The national railway in Austria OeBB had 500 posts on display at the Vienna jobs fair on January  23 | Photo: Imago
The national railway in Austria OeBB had 500 posts on display at the Vienna jobs fair on January 23 | Photo: Imago

Leading employers in Austria are turning to refugees as potential employees despite the government’s anti-immigration policies. Economic growth in the country is steady but there is a lack of labor.

A special jobs fair in Vienna last week attracted bosses from leading employers in Austria such as the national railway OeBB to construction giant Porr, the postal service and Telekom Austria. 

1,200 refugees selected and invited by Austria’s public employment service AMS attended the fair to network with companies and employers. Beyond filling vacancies at big companies, the fair was also aimed at "making smaller businesses aware of the potential" that refugees have, Johannes Kopf, head of the AMS, said. 

The refugees invited to the fair were mainly Syrians and Afghans who had arrived in Austria between 2015 and 2016, AFP reports.

There are currently around 160,000 job vacancies in Austria. The country has a population of 8.7 million with a current unemployment rate of 4.9 percent. The government hopes to reduce the rate by 0.3 percent to 4.9 percent by the end of the year. Though economic growth was steady last year, the main stumbling block remains a lack of labor.

"There is an urgent need for more labor in almost every sector, from manufacturing to tourism," Karlheinz Kopf, the head of Austria's Chamber of Commerce explained. 

According to official figures, 30,000 refugees in the country are unemployed, a third of whom are less than 25 years old. "These are people who can be trained and who have enormous potential," Kopf said, according to AFP.

Jobs on offer

The jobs on offer were relatively low-paid jobs. The national railway company had 500 positions available, the Hofer supermarket chain 400 and another 350 at the German retail co-operative Rewe and 200 at facilities management company Simacek. A prerequisite to finding a job, the employers agreed, was a good standard of German.

Gerhard Zummer, the head of training at the Austrian subsidiary of Siemens, said that his company had hundreds of vacant positions, ranging from electrical engineering to cloud technology. "The important thing for us is to attract good candidates. Whether they're refugees or not isn't important, we look at their skills and then we can train them internally," Zummer said.

The Magdas Hotel in Vienna employs and trains migrants from over a dozen nations | Photo: Aasim Saleem

For refugees and asylum seekers with advanced qualifications, however, finding a job to match their qualifications can pose a challenge. "I was a maths teacher in my country," explains Sherihan, originally from Hassake in northeastern Syria. "But I can't get my degree recognized here so I'm looking for an administrative post," she explained in excellent German.

The head of the employment service Johannes Kopf meanwhile stressed that around 50 Middle Eastern doctors had been hired by Austrian hospitals.
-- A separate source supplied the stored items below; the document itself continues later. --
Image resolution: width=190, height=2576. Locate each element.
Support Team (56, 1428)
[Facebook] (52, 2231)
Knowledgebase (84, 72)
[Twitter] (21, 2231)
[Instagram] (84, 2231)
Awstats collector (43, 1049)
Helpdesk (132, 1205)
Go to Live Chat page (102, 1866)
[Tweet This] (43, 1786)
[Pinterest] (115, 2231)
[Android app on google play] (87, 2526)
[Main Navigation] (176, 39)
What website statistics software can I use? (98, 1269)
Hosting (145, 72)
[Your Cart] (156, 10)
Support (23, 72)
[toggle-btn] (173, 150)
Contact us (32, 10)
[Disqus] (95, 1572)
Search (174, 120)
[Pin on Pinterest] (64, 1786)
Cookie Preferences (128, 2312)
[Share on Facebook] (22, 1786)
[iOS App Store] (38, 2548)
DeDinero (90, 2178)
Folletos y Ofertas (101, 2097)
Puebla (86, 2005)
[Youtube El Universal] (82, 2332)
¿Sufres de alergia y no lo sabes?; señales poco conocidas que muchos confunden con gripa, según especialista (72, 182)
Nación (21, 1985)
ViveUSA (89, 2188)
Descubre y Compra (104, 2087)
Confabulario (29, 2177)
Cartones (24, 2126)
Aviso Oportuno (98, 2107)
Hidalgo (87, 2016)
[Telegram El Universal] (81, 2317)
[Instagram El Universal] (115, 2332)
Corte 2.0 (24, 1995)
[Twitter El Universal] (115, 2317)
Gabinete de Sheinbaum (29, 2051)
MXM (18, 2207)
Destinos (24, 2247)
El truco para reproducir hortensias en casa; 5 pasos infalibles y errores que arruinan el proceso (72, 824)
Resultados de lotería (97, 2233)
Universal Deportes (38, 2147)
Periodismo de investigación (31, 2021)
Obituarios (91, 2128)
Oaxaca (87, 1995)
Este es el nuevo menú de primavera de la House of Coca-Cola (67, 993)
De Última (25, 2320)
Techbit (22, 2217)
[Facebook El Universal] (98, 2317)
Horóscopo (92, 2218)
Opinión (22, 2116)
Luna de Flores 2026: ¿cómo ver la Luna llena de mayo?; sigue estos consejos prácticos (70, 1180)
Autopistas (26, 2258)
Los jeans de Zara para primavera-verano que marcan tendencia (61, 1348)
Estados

He conceded that many employers are apprehensive when it comes to hiring refugees. "It's true that in the first six months there is often a need for some adjustment," he acknowledged. "But after that period the returns are very, very positive. These are young people who are very motivated in their work."

Anti-migrant government

The right-wing government headed by the conservative People's Party (ÖVP) in coalition with the far-right Freedom Party (FPÖ), has taken a hard-line approach to immigration. Recent measures have scrapped funds for language classes for migrants, and asylum seekers are barred from vocational training until they have obtained refugee status.

"We can only welcome the fact that the government is now trying to help refugees enter the world of work," the Federal Chamber of Labour (AK) noted in a statement commenting on the fair, which was government-sponsored.